Our analysis of Defra stats shows that 30% of UK household food spend is on VAT-rated products, with a further 4% on cakes and pastries.
- Of Mr Gove’s 10 examples of ‘distinctive quality produce’, (Belvoir soft drinks, Botanist Gin and Tyrell’s crisps) were products carrying standard-rate VAT.
- All this raises a useful question: Given the pressures on the global food system, how much of the UK’s food and drink system should be in the production of products that have zero or very low nutritional value?
And what are short-term consequences of having a third of the system producing low-value (if profitable) products?
- The ideal human diet is about 50% fruit and non-starchy vegetables, about 25% carbs, and around 25% protein and fats.
- Yet around 70% of the world’s primary production is of starchy carbohydrates and around 12% fruit and veg.
- And the cost of getting the diet wrong is considerable.
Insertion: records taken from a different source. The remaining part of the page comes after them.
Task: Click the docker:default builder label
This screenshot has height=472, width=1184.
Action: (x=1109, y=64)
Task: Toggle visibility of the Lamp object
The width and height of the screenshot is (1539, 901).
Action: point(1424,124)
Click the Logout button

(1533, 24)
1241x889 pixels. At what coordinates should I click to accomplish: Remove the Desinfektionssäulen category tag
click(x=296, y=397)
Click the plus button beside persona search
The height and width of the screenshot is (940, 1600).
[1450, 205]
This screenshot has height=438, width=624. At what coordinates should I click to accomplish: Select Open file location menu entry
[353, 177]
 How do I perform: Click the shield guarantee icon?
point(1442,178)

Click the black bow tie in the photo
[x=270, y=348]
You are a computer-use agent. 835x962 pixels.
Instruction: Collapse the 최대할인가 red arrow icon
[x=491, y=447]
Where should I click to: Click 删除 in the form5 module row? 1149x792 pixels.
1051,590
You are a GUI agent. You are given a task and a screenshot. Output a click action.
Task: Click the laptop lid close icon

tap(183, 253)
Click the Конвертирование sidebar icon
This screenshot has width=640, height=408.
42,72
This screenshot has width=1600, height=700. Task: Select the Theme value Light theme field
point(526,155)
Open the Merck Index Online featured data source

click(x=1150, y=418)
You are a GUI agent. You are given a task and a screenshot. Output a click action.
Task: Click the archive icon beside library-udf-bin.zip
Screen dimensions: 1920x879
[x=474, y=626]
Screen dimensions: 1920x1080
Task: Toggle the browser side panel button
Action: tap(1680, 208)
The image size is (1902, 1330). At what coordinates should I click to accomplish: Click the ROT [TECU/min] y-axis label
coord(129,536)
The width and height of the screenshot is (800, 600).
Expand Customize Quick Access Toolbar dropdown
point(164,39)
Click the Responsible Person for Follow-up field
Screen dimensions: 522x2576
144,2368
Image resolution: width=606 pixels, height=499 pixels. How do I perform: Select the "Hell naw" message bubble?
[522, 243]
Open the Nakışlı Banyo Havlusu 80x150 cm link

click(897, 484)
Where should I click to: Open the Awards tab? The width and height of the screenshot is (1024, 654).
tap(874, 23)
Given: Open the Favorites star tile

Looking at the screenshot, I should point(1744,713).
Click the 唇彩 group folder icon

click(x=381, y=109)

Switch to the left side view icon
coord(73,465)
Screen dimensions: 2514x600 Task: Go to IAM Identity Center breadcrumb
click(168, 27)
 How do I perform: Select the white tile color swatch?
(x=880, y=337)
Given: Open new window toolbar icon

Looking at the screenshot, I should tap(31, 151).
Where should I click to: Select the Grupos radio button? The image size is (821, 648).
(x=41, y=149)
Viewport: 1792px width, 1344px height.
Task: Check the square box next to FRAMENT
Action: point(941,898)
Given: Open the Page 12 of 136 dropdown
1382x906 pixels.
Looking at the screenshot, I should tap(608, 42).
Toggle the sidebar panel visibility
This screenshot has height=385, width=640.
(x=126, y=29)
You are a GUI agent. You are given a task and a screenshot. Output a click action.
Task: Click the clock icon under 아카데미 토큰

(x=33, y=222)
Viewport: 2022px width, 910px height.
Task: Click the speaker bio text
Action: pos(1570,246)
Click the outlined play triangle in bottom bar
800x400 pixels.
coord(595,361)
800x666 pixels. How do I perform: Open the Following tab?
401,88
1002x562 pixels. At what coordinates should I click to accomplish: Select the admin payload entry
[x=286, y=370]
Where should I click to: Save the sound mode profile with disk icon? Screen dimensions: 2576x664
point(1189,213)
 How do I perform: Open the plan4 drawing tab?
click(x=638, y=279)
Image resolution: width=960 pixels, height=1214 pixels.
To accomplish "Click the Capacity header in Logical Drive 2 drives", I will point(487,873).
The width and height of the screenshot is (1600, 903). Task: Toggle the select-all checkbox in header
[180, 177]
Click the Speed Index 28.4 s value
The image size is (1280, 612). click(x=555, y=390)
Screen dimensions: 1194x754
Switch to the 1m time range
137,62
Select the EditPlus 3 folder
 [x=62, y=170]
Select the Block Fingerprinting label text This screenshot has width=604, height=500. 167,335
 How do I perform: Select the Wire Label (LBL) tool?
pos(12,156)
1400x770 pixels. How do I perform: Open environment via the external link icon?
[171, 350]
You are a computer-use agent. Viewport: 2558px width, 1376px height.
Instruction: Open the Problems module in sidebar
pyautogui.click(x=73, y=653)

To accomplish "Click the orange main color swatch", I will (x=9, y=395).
Our calculations for Birmingham tell us that for every £1 spend by citizens on food and drink, £0.90 is spent in dealing with the dietary consequences; see summary blogpost here.
- This figure excludes the cost of dental treatments or mental health (as I couldn’t find the data) . . .
- Nor did it include any costs involved in recycling. An extrapolation from UK sales figures indicate that, here in Birmingham, our City Council has to collect and deal with 132M cans and bottles from Coca Cola alone.
The full text of Michael Gove’s speech is here. It was also recorded, and you can watch it on YouTube:
Our compilation of papers, reports et al on Brexit and the food system is here.
See also BBC Politics report: Post-Brexit farming funds set out by Michael Gove; BBC Scotland report: ‘Unanswered questions’ over post-Brexit farming funds; the Daily Telegraph: Genetically modified animals could be sold in the UK after Brexit, says Michael Gove; the Guardian: Farmland could be turned into wildflower meadows after Brexit, says Michael Gove.
- * Sure, some of the shortages can be sorted by reducing the amount thrown away or going rotten. And demand-side stuff, changing diets would make a difference too.But not probably not enough of a difference. And almost certainly, not in time.
- ** Forbes top 25 companies: Of these, all but five (Volkswagen, WalMart, Apple, Samsung & ATT) are energy or banking/finance companies.